Multi Service OTN Design and Optimization of a Germany Wide Scale Example Network

Conference: Photonische Netze - 11. ITG-Fachtagung
05/03/2010 - 05/04/2010 at Leipzig, Germany

Proceedings: Photonische Netze

Pages: 8Language: englishTyp: PDF

Personal VDE Members are entitled to a 10% discount on this title

Kailbach, Walter (Alcatel-Lucent Deutschland AG, Stuttgart, Germany)
Ilchmann, Frank (Alcatel-Lucent Deutschland AG, Berlin, Germany)

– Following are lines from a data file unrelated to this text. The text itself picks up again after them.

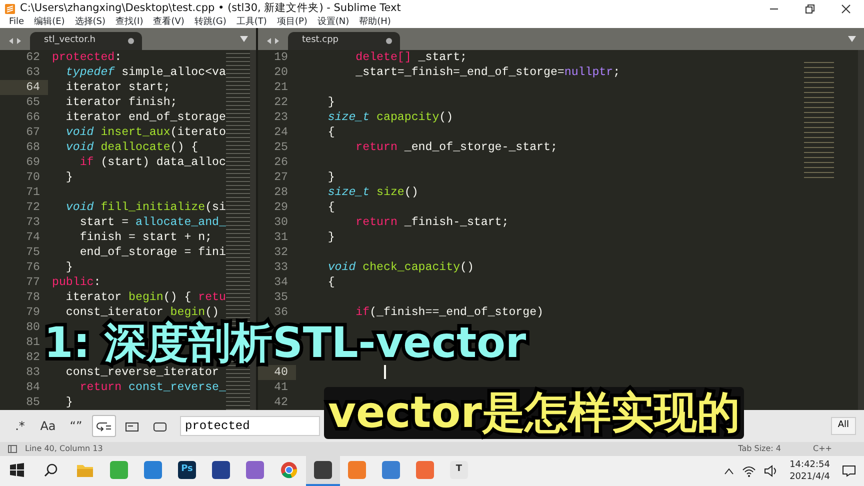 The width and height of the screenshot is (864, 486). I want to click on code-line: void deallocate() {, so click(131, 148).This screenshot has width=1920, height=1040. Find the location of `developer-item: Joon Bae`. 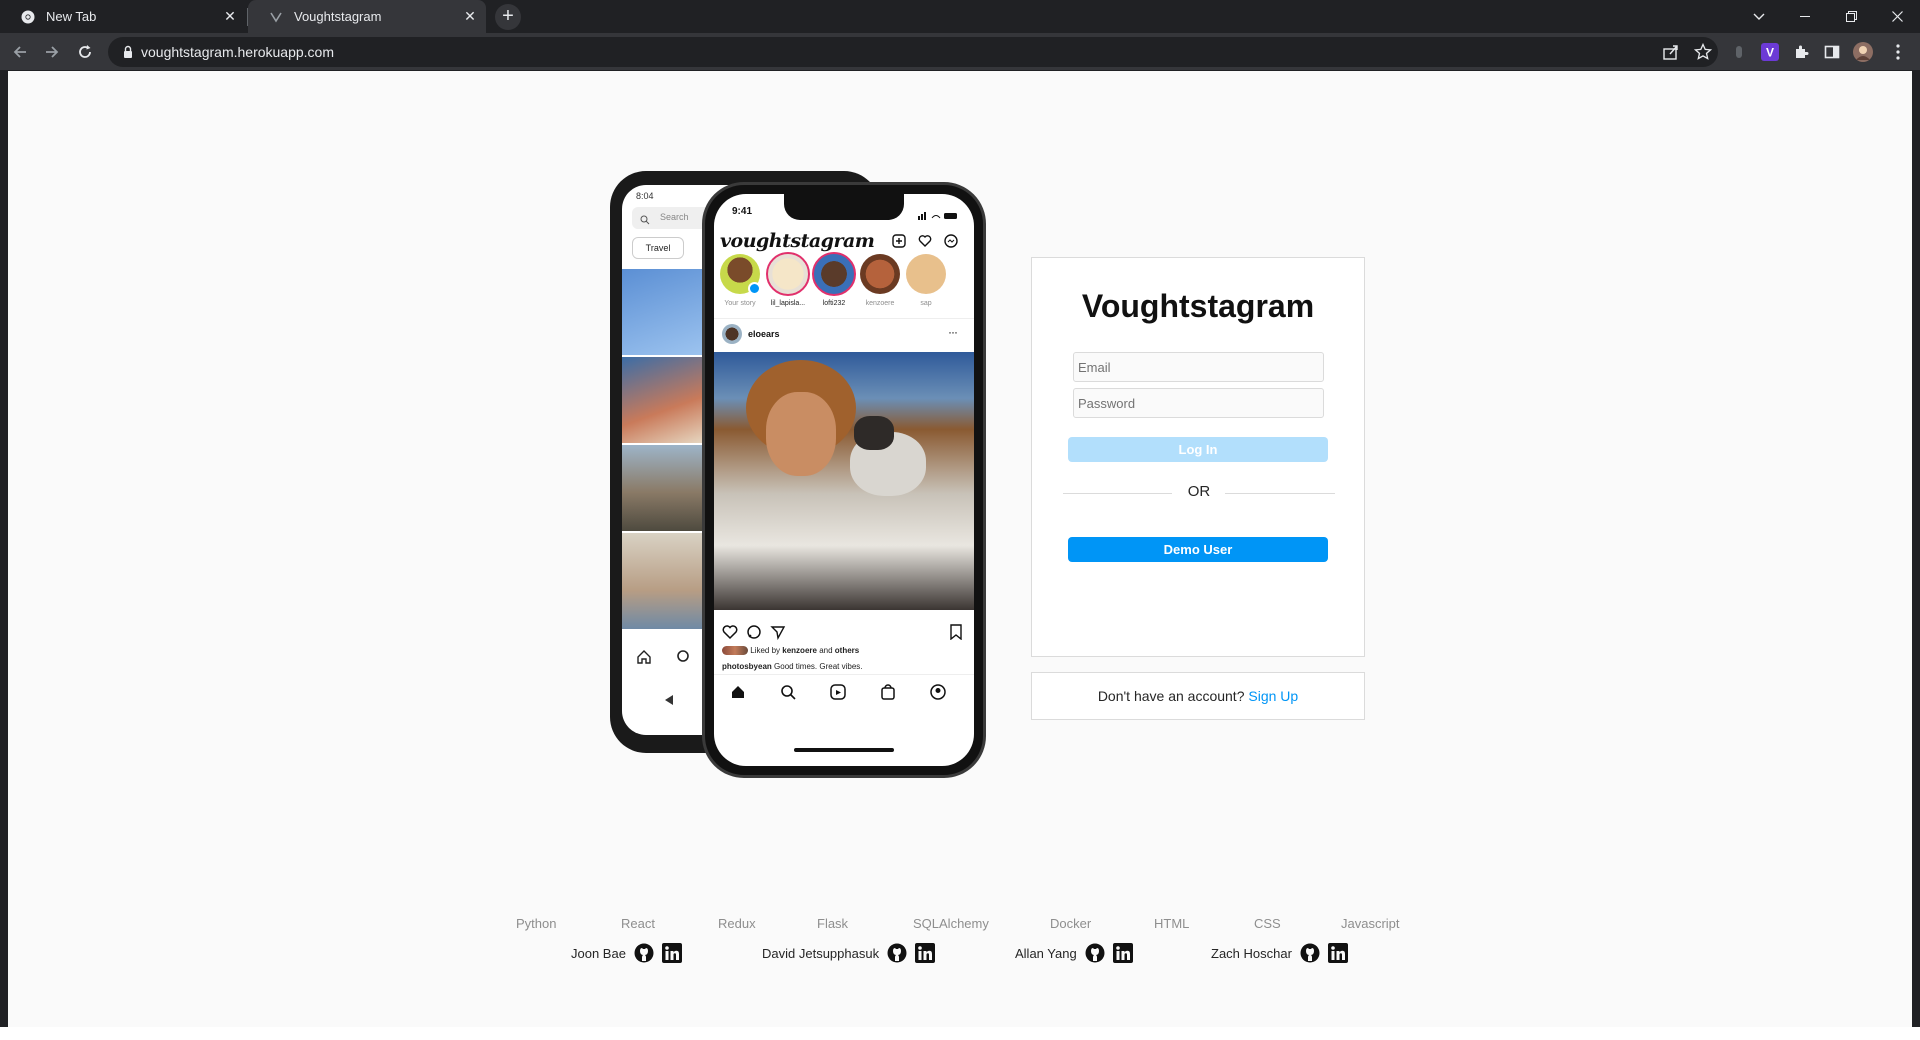

developer-item: Joon Bae is located at coordinates (626, 953).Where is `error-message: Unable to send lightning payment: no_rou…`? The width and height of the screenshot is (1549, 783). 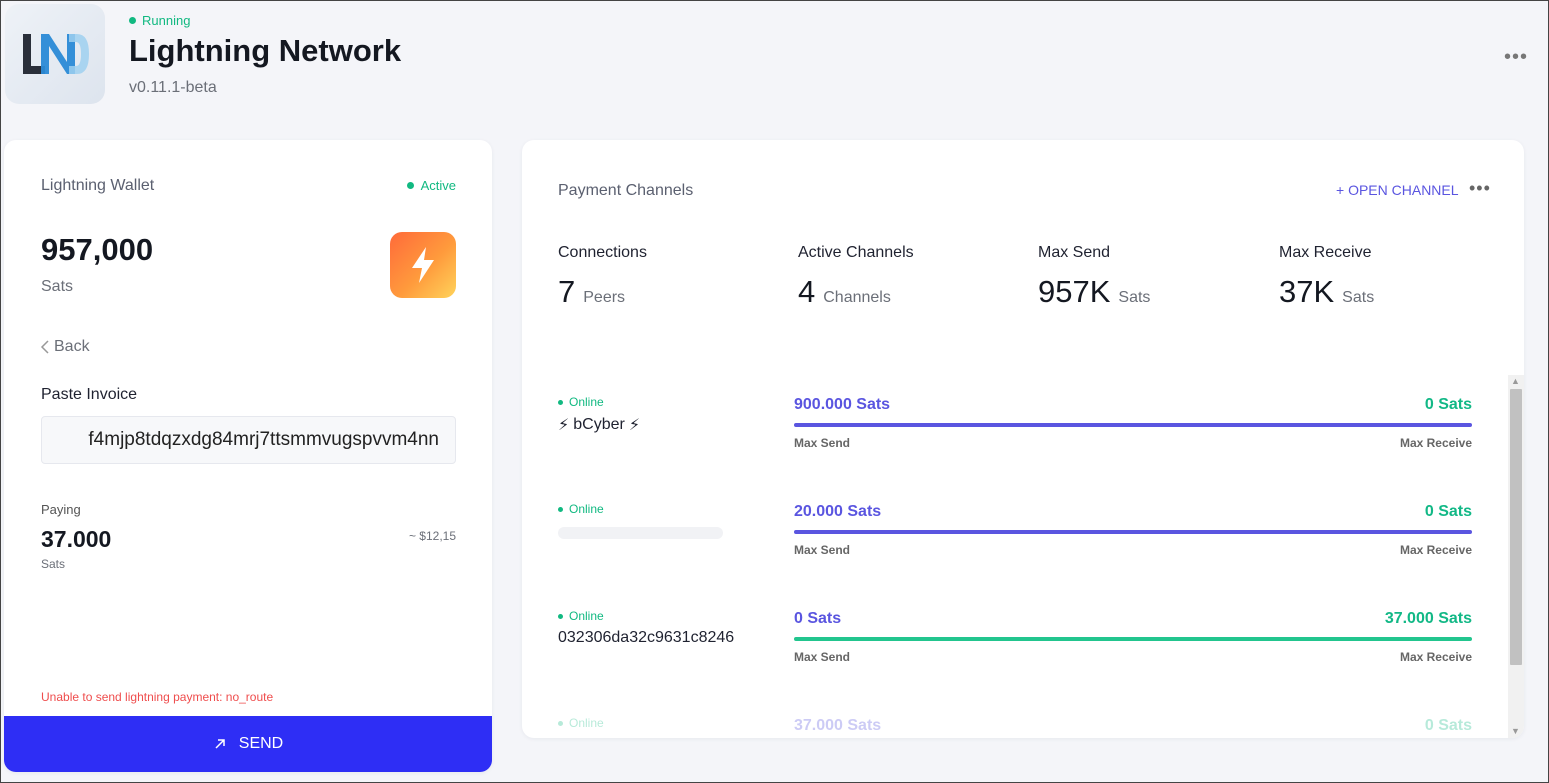 error-message: Unable to send lightning payment: no_rou… is located at coordinates (158, 697).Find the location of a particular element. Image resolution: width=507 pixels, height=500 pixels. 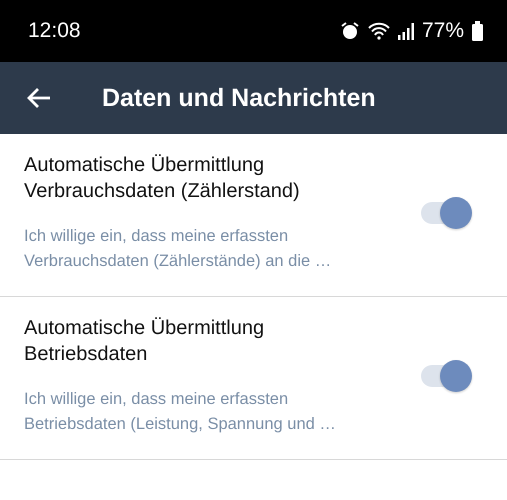

signal-icon is located at coordinates (406, 31).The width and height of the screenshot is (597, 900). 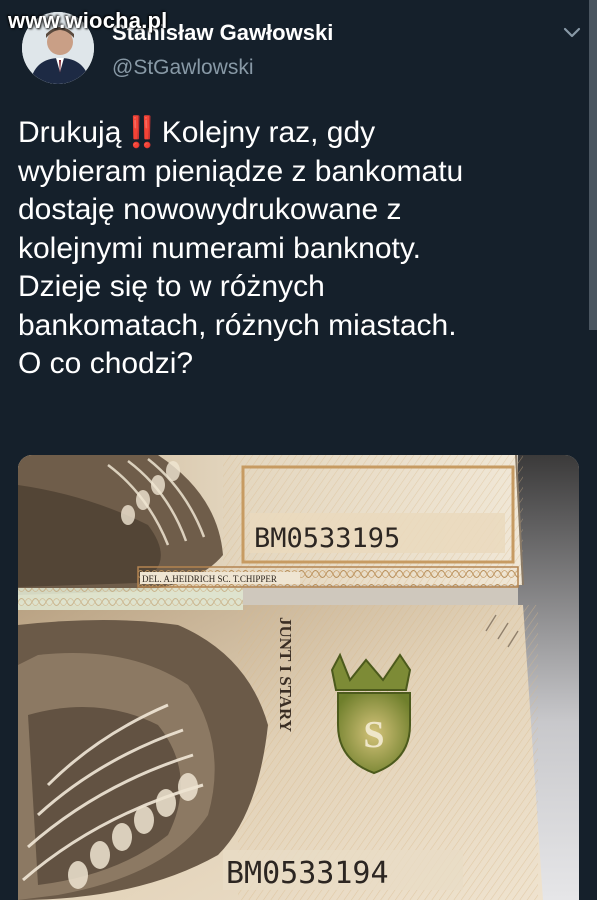 What do you see at coordinates (106, 364) in the screenshot?
I see `tweet-line-7: O co chodzi?` at bounding box center [106, 364].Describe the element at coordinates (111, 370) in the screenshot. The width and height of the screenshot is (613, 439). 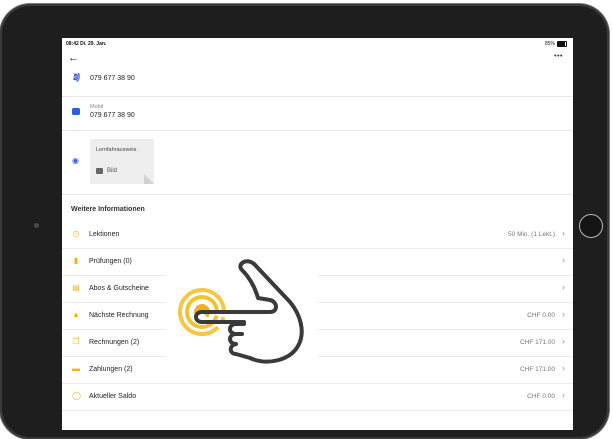
I see `row-label: Zahlungen (2)` at that location.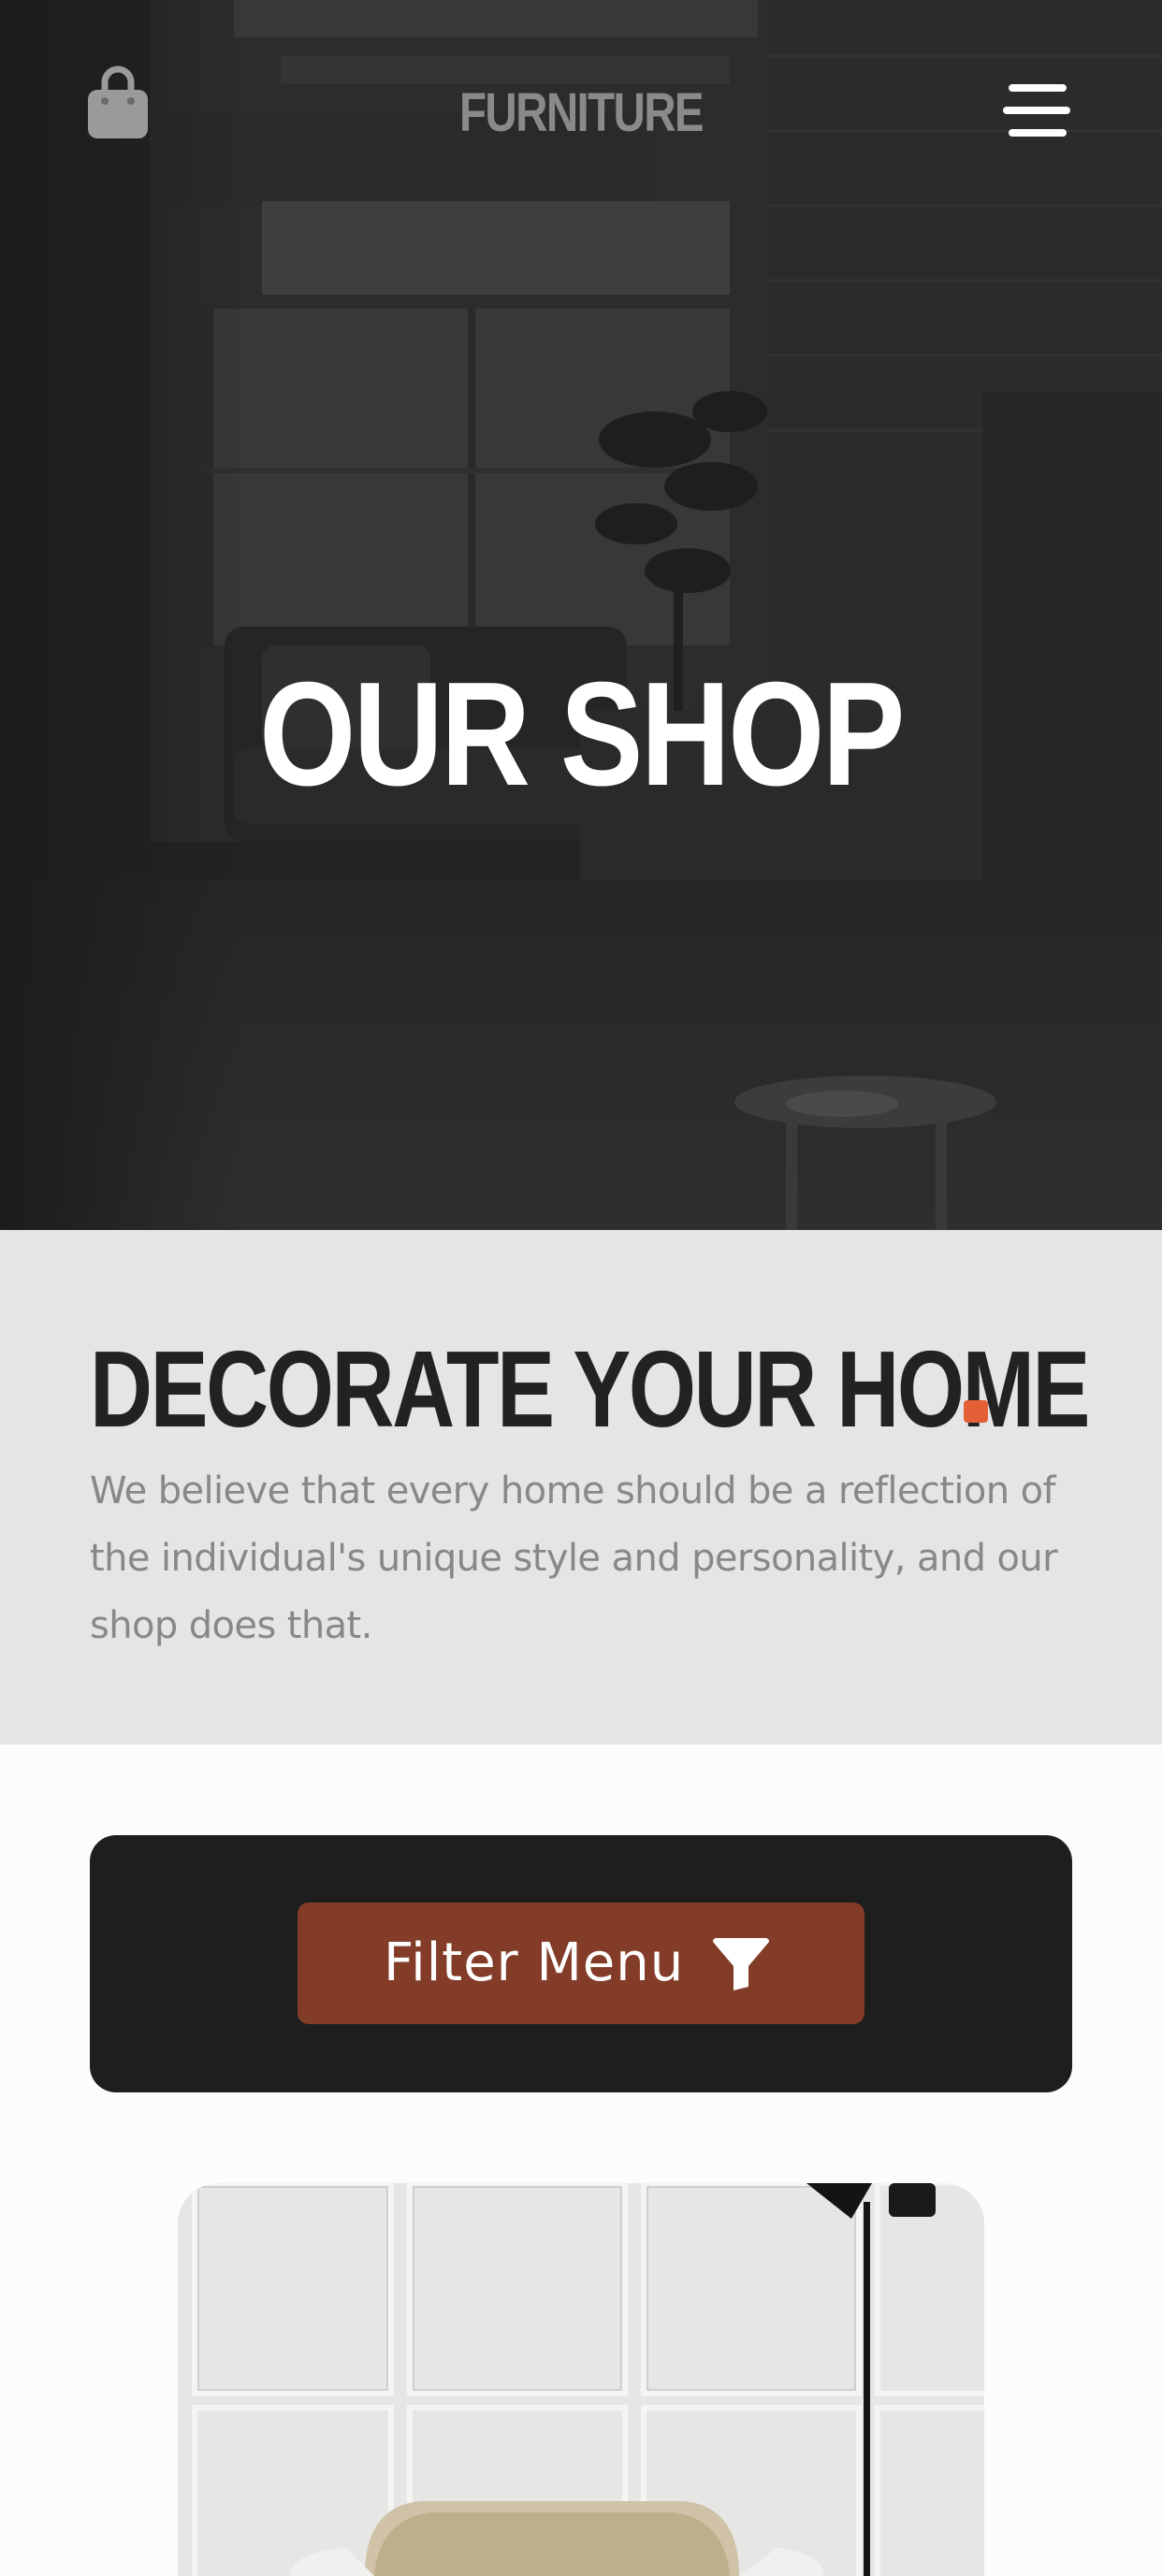 This screenshot has height=2576, width=1162. I want to click on accent-dot, so click(976, 1412).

Service evolution and cost pressure motivate operators to converge networks to a packet-over-OTN architecture. In fact, the major part of the services requires packet routing and switching transport. However, multi-service carriers face a strongly increasing demand of wavelength services which impact the OTN design. In pure packet services networks the OTN design may be regarded as trivial, it may consist just of a tree of point-to-point connections between routers/switches. Even in such networks economical and ecological reasons exist to consider an active photonic layer. Energy consumption and cost per bit are by factors lower for those portions of the traffic which are bypassed on the photonic layer where routing and packet switching is not essential, as e.g. for storage and data centre connectivity. The focus of this paper, however, is on large multiservice OTNs not only interconnecting the carrier’s own packet layer devices but as well carrying a significant amount of carrier’s carrier and business leased lines services. Those services exhibit an explicitly different geographic distribution pattern compared to router interconnections, suggesting a different OTN architecture. They also imply different OTN networking requirements in terms of resilience and dynamic operations. Two basic OTN architectures for a Germany-wide multi service network have been modelled and investigated. The topology of the first follows the one of the superposed packet services network, the second is optimized considering the leased lines characteristics and the capabilities of present-day OTN technology. Service demands expected in the near future were applied to these models. Dimensioning the networks accordingly and analyzing the required resources indicates benefits of the optimized architecture both in terms of network costs and power consumption. The analysis further shows that the benefits grow with increasing bandwidth demands and network load. Some key parameters of the OTN optimization are outlined and discussed.